Following President Obama’s State of the Union call to extend unemployment insurance, U.S. Sen. Sherrod Brown (D-Ohio) urged Congress to come together to pass the Emergency Unemployment Compensation Extension Act.
Brown’s legislation would extend emergency unemployment insurance benefits for more than 128,000 Ohioans who will be affected by the end of the year without a renewal. Brown also released county-by-county data on the number of Ohioans who immediately lost their benefits after 2013.
“Congress must come together to strengthen the middle class and ensure that every Ohioan has the opportunity to be a part of it,” Brown said. “We can help achieve this by fighting for those who are still struggling after the worst economic crisis since the Great Depression. At a time when our economy is still recovering, extending emergency unemployment insurance would help 128,000 hardworking Ohioans pay the bills, heat their homes, and put food on the table while they search for new jobs.”
In total, more than 52,000 Ohioans were immediately stripped of their Emergency Unemployment Compensation (EUC) benefits as a result of an extension not passing or their 63 weeks of eligibility for the program expiring. By the end of 2014, another 76,000 Ohioans will lose their emergency unemployment insurance if an extension is not passed.
In Huron County, 306 residents lost their unemployment compensation at the end of December. Here are the number of residents who suffered the same fate in surrounding counties: Ashland County, 217 residents; Crawford County, 223; Erie County, 344; Lorain County, 1,629;Richland County, 551; Sandusky County, 258; and Seneca County, 204.
The EUC program was authorized by Congress in 2008 and has supported more than 790,000 Ohioans. In 2012, unemployment benefits helped keep about 600,000 Ohio children further away from poverty. Just in Ohio:
· If unemployment insurance is not extended, more than 128,000 Ohioans would lose their benefits, including 52,000 who have already lost benefits;
· Since 2008, more than 6,500 Ohio jobs have been saved due to EUC benefits;
· The average weekly unemployment benefits in Ohio is $318; and
· The maximum weekly unemployment benefits in Ohio is $413.
Locally, Huron County continues to creep up the state’s list of counties with the highest unemployment rate.
Of the estimated 26,100 people in Huron County’s projected labor force in December, 2,800 were unemployed, according to statistics released last week by the Ohio Department of Job and Family Services (ODJFS).
That 10.8 percent jobless figure ranks Huron County sixth among Ohio’s 88 counties in that dubious category.
Ohio’s unemployment rate was 7.2 percent in December 2013, down from 7.4 percent in November, according to the ODJFS. Ohio’s nonfarm wage and salary employment increased 5,000 over the month, from a revised 5,195,600 in November to 5,200,600 in December.
The number of workers unemployed in Ohio in December was 416,000, down 11,000 from 427,000 in November.
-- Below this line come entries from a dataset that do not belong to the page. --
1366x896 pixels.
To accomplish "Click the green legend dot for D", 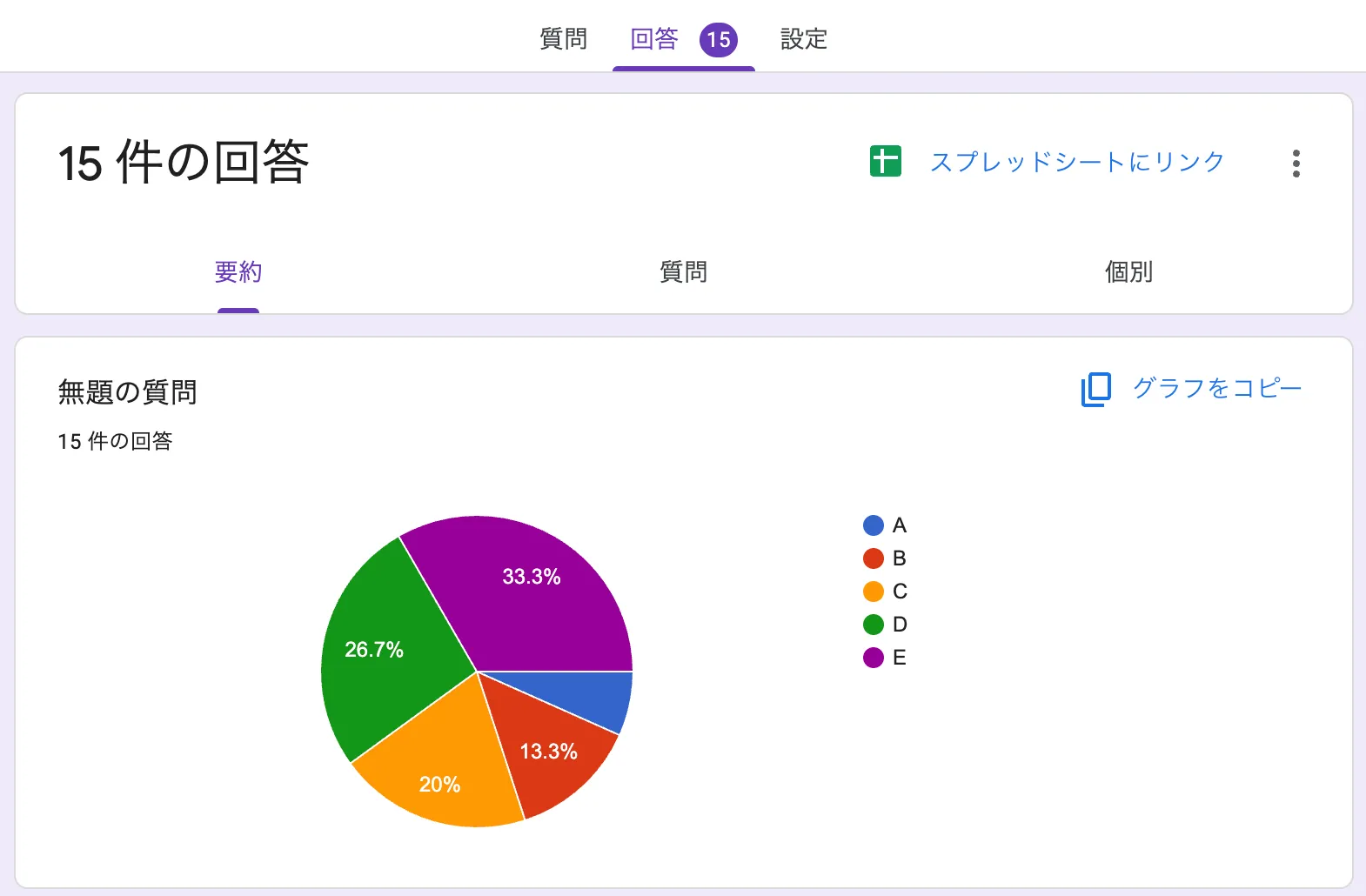I will [874, 625].
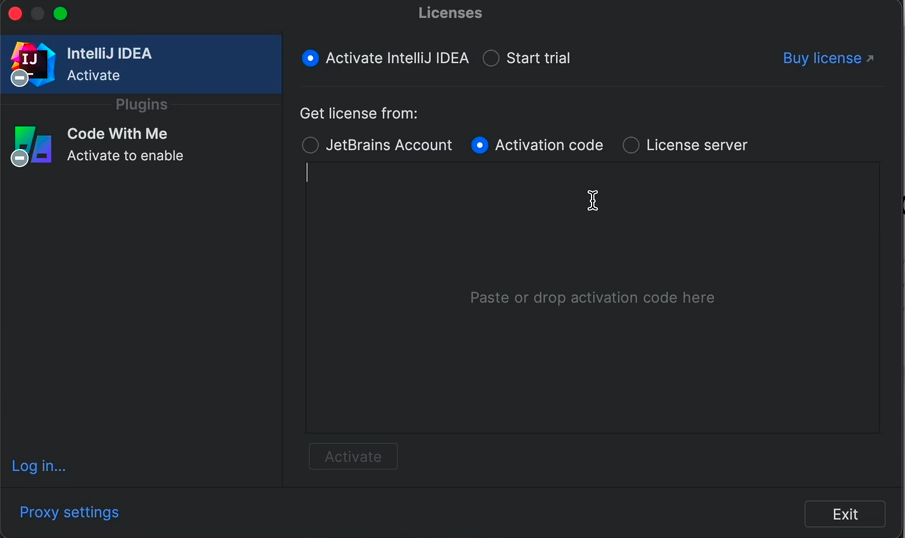Click the external arrow beside Buy license
Screen dimensions: 905x538
point(870,59)
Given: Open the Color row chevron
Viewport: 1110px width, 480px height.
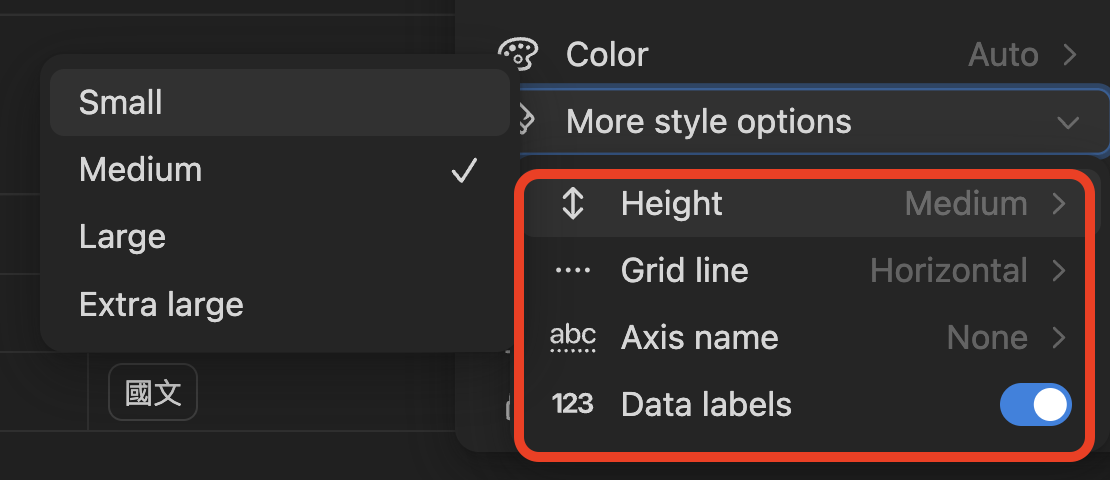Looking at the screenshot, I should pos(1069,54).
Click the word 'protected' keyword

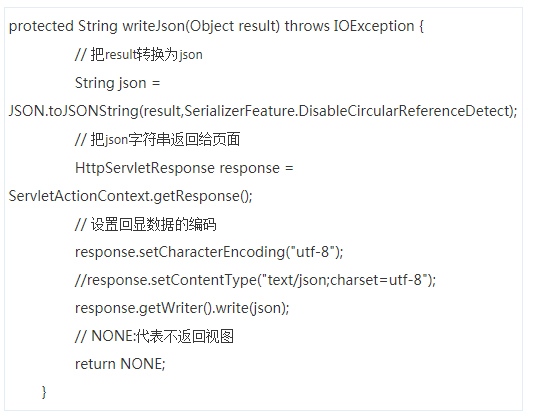pyautogui.click(x=41, y=26)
The number of unemployed has increased by 31,000 in the past 12 months from 385,000. The December unemployment rate for Ohio was up from 6.7 percent in December 2012.
The U.S. unemployment rate for December was 6.7 percent, down from 7.0 percent in November and from 7.9 percent in December 2012.
Ohio still trails its 2013 job growth peak set in May by more than 13,000 jobs despite a slight growth of 5,000 jobs in December, according to data from a survey of employers released by the ODJFS.
Monthly numbers are always preliminary and subject to revision, making it unwise to make too much of monthly fluctuations. Further revisions are expected with the upcoming annual benchmarking. Longer-term trends suggest that the state is struggling to recover from the recession. The nation’s 12-month growth rate, a modest 1.6 percent, is more than triple the Ohio rate of 0.5 percent.
“The state saw big gains and big losses in early 2013, and while the size of the monthly fluctuations has shrunk, the overall pattern has remained the same,” said Hannah Halbert, workforce researcher for Policy Matters Ohio. “We are on a job growth seesaw, producing weak growth. It’s not the upward trajectory that Ohio workers so desperately need.”
Over the year, Ohio added a total 25,600 jobs, not a healthy growth rate. During the 1980s and 1990s economic recoveries, Ohio often gained close to 100,000 jobs a year.
Annual losses of public jobs (-9,500) offset some of the growth in goods-producing (5,200) and service-providing (29,900) sectors. Local public jobs (-7,800) lost more than any other job type.
“These losses are slowing down the state’s recovery,” Halbert said. “Cutting taxes and reducing funding for essential programs and services is not producing the promised economic growth.”